WHAT YOU ARE ASKED TO DO = Exact copy, no pictures: every line from the one that contains "Select the Personalization brush icon" through the end of the data below, and nothing else.

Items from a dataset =
====

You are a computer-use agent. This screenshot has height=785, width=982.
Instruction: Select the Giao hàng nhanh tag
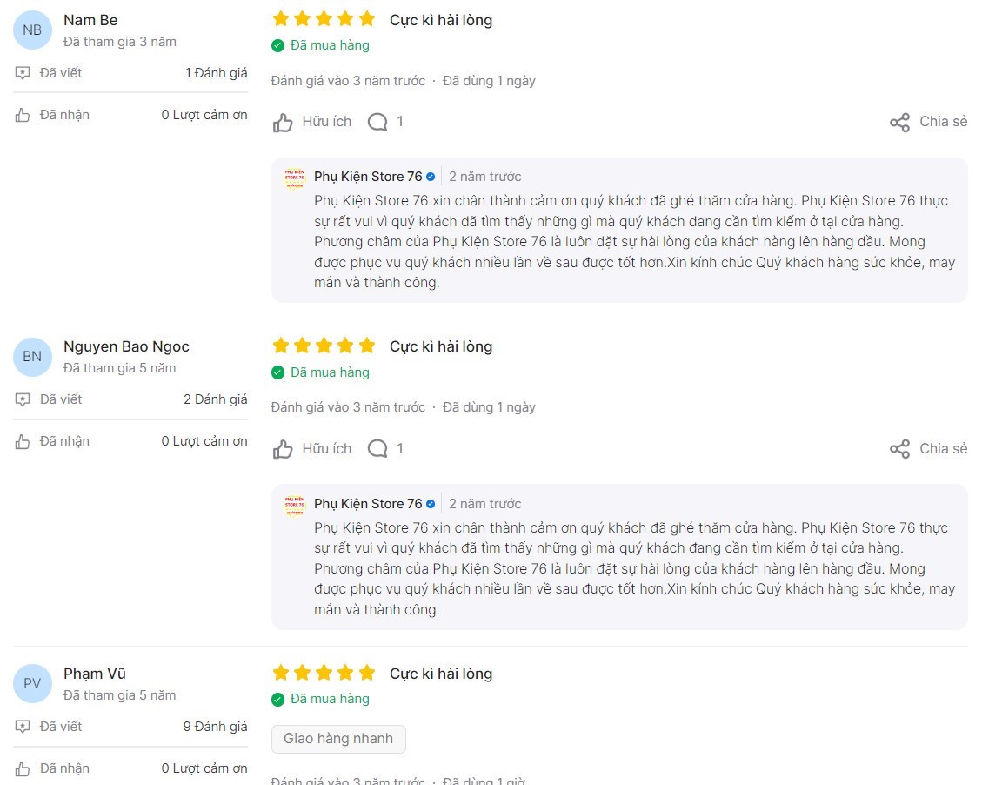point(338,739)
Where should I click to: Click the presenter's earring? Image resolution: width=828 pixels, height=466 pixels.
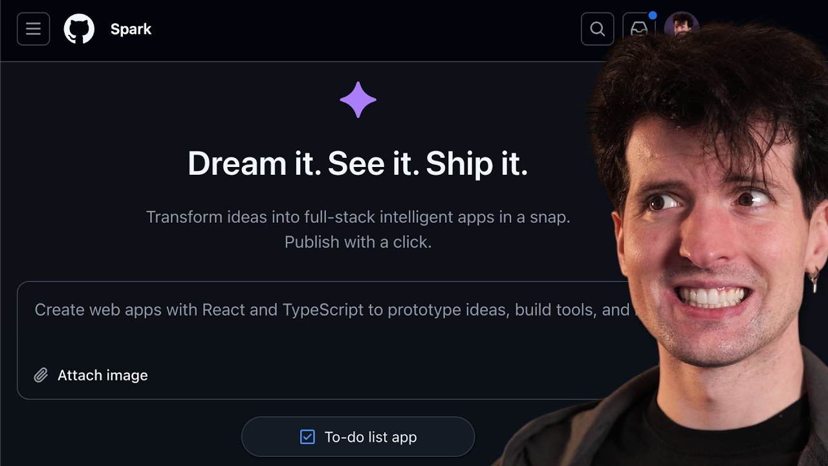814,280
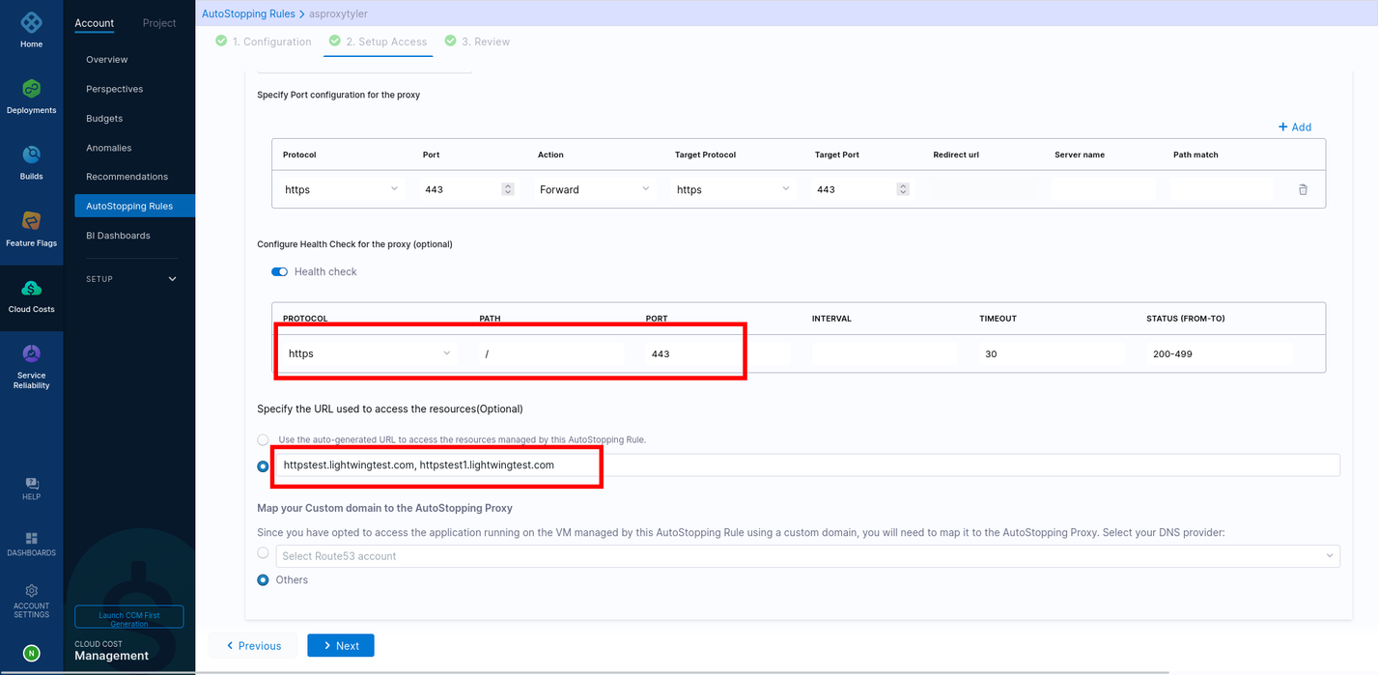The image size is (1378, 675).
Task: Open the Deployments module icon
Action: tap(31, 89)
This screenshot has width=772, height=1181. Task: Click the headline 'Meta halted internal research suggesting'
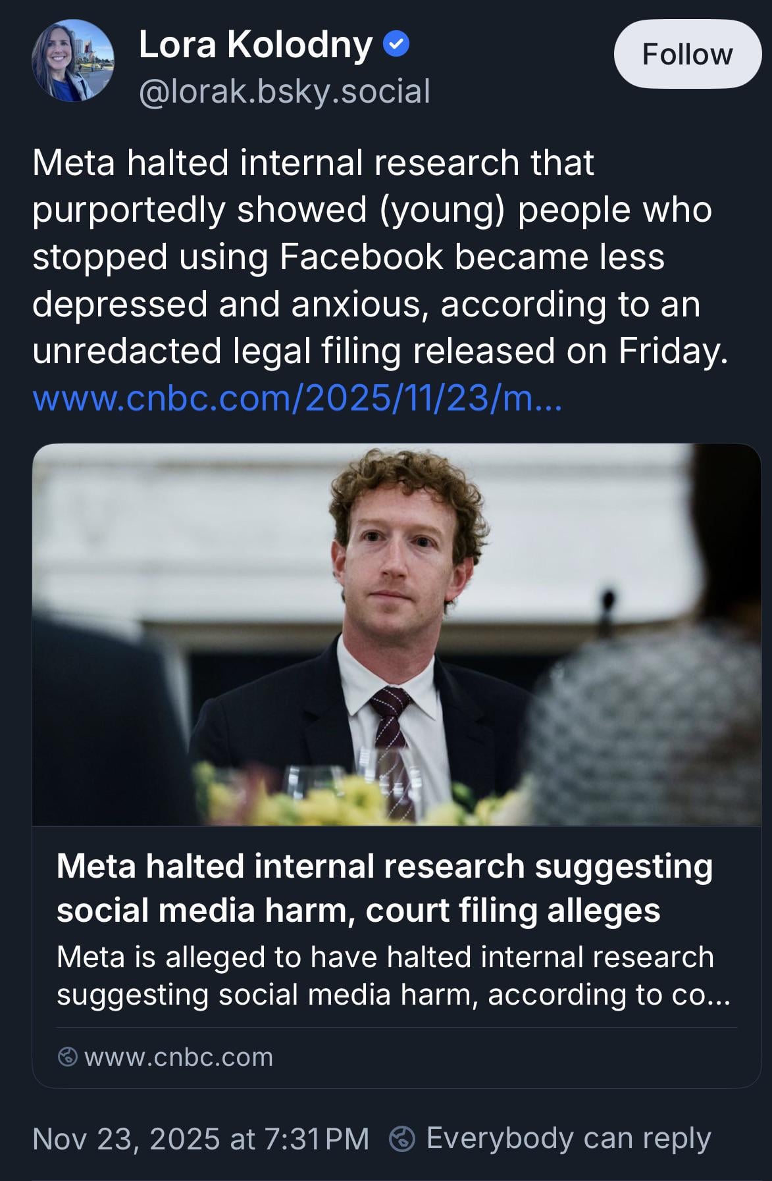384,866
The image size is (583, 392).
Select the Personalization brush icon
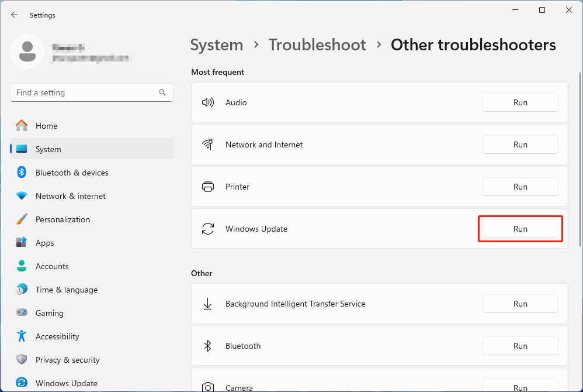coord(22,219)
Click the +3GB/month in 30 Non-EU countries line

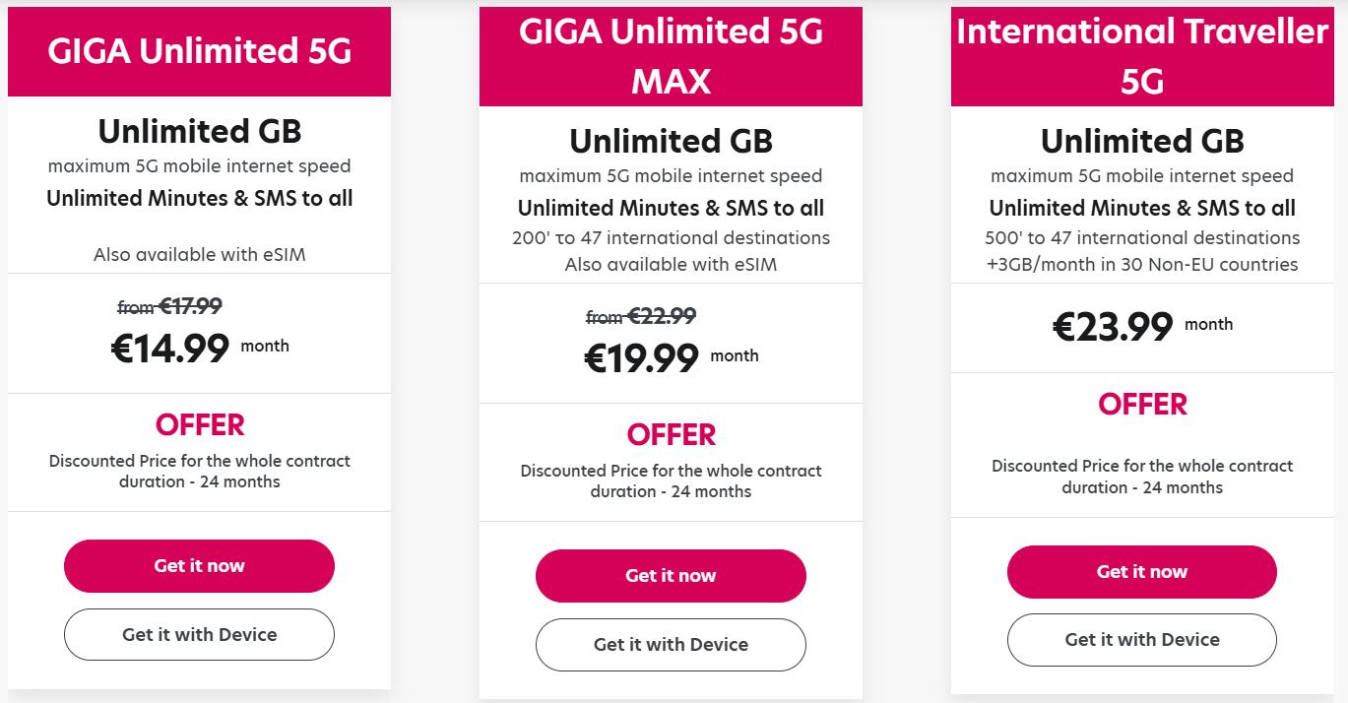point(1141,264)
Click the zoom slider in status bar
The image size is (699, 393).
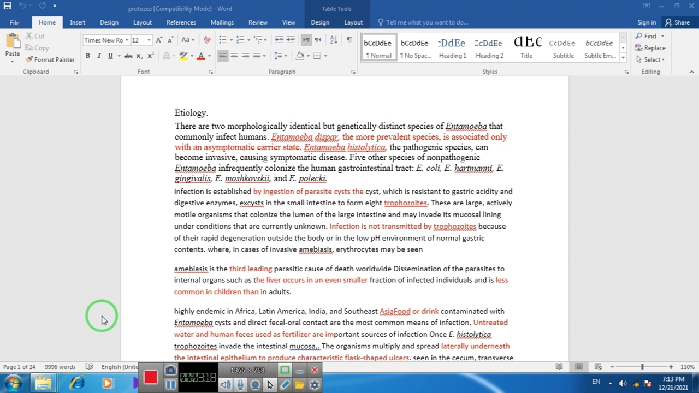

====

ANSWER FOR THE TASK =
Select the Personalization brush icon
coord(22,219)
Click the +3GB/month in 30 Non-EU countries line

point(1141,264)
Click the zoom slider in status bar
The image size is (699, 393).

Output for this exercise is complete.